Optical multilayer thin film structure is one of the most important photonic structures widely used in many applications, including color filters, absorbers, optical cavities or resonators, photovoltaic and radiative cooling, special mirrors for extreme UV lithography and for space telescopes. Designing these structures requires much training and expertise as identifying the best combination of materials and the thickness at each layer is not an easy task: considering the large number of material choices, the possible searching space for designing such a multilayer structure can be extremely large. Different researchers may care about different types of optical responses, such as reflection, transmission, polarization, angled spectrum, etc. Therefore a general method that can inverse design structures to produce these different responses is highly desirable and can benefit all researchers in the field. How to achieve such a goal, however, is still unknown.

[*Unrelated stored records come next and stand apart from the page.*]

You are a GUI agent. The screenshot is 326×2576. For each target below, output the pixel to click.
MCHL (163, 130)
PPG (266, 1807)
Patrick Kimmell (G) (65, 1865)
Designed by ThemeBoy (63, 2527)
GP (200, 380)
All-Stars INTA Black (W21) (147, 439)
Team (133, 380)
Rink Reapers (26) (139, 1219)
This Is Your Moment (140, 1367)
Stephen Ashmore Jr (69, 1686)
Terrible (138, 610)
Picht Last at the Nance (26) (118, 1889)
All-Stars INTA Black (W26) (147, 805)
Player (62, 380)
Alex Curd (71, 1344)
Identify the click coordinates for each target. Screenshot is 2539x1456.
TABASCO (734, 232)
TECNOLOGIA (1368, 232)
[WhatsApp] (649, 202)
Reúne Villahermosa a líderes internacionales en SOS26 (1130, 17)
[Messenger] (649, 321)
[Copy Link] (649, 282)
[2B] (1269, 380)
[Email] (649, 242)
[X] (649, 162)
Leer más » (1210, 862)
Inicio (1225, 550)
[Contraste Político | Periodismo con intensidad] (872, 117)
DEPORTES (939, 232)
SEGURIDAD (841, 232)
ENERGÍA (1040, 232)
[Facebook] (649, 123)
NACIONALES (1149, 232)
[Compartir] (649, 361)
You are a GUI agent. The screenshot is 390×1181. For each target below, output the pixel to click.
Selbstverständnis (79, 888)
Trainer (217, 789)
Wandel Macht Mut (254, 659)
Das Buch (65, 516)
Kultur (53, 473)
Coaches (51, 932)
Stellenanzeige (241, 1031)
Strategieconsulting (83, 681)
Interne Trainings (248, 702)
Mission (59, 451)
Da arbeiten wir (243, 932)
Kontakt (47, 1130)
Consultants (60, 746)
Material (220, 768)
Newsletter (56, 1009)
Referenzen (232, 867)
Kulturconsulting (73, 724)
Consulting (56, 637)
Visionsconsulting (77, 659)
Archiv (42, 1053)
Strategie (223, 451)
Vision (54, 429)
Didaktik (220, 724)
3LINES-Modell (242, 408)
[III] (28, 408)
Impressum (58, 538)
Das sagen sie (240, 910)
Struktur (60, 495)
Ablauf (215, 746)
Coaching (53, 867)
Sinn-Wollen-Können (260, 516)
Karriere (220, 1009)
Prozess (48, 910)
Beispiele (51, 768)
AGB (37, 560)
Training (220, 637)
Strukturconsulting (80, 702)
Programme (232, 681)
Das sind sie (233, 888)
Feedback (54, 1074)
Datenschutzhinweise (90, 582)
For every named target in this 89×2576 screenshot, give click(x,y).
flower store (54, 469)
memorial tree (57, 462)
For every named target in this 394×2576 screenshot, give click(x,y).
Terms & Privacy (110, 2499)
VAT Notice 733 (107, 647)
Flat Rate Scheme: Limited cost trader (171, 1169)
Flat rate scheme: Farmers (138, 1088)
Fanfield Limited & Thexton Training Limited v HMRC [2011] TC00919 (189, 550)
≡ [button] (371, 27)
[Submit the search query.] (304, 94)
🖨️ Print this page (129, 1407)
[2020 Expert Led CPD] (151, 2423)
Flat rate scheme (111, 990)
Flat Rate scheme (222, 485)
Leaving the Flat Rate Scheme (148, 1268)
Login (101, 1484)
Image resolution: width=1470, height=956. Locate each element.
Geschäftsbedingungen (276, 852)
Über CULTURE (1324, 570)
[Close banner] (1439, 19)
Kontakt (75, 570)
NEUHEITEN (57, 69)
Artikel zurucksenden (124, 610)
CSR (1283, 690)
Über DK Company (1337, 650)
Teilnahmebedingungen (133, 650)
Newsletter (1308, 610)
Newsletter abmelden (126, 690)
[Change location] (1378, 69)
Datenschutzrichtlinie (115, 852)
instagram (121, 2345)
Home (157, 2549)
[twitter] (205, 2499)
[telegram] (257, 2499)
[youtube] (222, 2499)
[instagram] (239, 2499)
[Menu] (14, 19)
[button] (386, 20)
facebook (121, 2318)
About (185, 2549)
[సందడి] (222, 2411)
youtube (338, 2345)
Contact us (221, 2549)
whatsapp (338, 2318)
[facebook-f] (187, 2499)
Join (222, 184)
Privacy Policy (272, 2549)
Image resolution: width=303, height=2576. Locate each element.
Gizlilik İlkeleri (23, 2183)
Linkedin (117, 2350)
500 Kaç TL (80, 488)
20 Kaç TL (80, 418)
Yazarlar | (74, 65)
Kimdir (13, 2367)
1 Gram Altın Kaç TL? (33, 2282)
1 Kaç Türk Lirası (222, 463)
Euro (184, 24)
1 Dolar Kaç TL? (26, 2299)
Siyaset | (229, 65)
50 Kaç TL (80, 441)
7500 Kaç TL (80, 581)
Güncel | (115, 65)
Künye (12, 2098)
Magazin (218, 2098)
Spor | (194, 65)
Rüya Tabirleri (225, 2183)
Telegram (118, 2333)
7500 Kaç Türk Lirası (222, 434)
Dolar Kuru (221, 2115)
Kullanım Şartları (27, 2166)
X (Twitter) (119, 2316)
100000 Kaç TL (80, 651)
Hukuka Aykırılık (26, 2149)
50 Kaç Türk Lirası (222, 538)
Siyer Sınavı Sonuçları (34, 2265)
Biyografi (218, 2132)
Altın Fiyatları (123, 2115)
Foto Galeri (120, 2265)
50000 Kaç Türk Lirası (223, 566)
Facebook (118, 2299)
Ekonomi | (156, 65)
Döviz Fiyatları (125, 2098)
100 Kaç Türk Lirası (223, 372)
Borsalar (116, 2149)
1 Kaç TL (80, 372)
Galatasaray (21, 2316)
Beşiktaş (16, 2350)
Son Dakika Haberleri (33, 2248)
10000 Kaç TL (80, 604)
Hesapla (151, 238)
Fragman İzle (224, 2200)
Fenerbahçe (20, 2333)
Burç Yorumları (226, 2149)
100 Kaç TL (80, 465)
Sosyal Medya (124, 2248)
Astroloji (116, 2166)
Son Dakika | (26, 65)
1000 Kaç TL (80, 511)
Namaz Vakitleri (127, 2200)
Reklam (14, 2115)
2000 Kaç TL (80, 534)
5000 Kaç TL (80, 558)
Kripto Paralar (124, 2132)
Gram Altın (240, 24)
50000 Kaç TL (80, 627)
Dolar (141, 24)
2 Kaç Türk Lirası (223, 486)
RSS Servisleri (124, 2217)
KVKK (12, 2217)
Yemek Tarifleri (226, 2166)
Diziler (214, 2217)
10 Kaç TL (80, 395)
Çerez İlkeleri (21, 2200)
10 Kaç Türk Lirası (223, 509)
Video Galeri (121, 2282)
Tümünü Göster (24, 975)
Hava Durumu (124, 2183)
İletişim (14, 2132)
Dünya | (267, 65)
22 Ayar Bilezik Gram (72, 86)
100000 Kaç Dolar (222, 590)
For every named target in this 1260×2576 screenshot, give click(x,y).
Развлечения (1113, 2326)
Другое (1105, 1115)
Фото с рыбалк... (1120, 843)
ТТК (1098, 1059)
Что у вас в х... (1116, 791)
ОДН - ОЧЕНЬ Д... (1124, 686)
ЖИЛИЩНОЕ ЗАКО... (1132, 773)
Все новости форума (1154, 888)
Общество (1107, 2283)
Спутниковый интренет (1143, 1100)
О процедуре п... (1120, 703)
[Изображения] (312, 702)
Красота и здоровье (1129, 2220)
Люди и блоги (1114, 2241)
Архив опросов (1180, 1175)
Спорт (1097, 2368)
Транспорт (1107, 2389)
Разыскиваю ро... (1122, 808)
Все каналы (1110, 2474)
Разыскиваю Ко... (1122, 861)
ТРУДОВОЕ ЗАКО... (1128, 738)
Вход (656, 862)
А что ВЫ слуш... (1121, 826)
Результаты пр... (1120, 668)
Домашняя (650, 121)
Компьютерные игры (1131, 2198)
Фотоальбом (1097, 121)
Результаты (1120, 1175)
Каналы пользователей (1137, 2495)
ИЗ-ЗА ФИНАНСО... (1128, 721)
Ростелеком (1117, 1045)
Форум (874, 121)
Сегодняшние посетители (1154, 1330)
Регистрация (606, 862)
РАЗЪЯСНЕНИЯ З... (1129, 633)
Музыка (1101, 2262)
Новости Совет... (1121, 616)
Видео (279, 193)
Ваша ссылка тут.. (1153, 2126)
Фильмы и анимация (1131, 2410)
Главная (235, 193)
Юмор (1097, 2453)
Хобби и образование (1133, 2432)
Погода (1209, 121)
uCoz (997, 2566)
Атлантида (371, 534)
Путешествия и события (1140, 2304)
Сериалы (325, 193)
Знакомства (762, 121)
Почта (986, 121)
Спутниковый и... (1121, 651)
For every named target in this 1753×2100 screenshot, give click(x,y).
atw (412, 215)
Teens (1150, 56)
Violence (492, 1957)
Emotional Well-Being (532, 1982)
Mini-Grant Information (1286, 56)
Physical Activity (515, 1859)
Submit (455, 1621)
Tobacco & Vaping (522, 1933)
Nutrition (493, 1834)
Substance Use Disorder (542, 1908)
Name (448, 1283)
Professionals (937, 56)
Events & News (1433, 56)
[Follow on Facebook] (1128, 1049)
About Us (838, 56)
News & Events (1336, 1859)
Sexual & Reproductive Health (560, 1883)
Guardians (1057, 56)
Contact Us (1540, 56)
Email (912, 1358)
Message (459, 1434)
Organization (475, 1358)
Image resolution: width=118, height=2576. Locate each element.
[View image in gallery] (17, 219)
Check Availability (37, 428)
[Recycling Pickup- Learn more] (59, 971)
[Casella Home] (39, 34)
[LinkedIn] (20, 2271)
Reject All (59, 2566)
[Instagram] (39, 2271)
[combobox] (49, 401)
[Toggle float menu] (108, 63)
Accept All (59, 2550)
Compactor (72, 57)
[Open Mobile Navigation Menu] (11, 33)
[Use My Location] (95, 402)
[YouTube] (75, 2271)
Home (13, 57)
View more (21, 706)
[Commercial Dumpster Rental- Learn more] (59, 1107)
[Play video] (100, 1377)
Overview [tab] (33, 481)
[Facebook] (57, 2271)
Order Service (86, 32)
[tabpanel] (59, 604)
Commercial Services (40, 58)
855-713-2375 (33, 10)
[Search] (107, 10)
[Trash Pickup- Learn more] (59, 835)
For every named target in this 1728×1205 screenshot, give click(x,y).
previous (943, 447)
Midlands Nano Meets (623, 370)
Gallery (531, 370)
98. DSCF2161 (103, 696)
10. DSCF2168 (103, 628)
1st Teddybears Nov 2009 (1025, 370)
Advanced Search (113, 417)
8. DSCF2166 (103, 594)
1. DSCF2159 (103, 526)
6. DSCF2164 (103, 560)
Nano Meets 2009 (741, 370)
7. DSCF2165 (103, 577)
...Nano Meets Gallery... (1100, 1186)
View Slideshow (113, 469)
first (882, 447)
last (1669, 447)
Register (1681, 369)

The authors of this article introduce a new inverse design algorithm called OptoGPT, inspired from the popular and powerful GPT models in natural language processing, such as OpenAI's ChatGPT and Google's Bard. In these GPT models, given an input prompt such as questions or guidance, they can output desirable and meaningful sentences as answers. The proposed OptoGPT model works in a similar way. When given a specific type of optical responses that a user desires, the model can output a designed multilayer structure directly.

To make OptoGPT work, the researchers first introduce the idea of structure tokenization to convert the material and thickness information at each layer into a single token. Then, they use the structure serialization to convert a multilayer thin film structure to a sequence of tokens as an input to the GPT model. In this way, their OptoGPT model can effectively design for both materials and thickness information. On the other hand, to make their model suited for different types of optical responses, they propose to design for both transmission and reflection spectrum and use multiple techniques to extend to diverse responses. Details can be found in Figure 1.

Using OptoGPT, the authors have successfully demonstrated a unified inverse design in different applications, including transmission filter, high reflection filter, perfect absorber, arbitrary absorber, reflective/transmissive structural color, to name a few. During design process, the OptoGPT model can automatically determine the best material as well as its thickness at each layer. In addition, each design process is extremely fast, and can be done within 0.1 second. Examples can be found in Figure 2.

In addition, the authors further propose the idea of "probability resampling" to design structure that can satisfy arbitrary constraints during fabrication or other practical requirements. By using finetuning and "mixed sampling", their model can work for different incident angles and different polarizations, as well as simultaneous design that can satisfy multiple angles and polarization requirements. In this way, ultimately the team build a model that can unify the multilayer design for different materials and thickness, and for different types of optical responses, including transmission, reflection, absorber, structural color, angles, and polarization states, which significantly simplify the inverse design process, making them easily accessible to researchers and engineers.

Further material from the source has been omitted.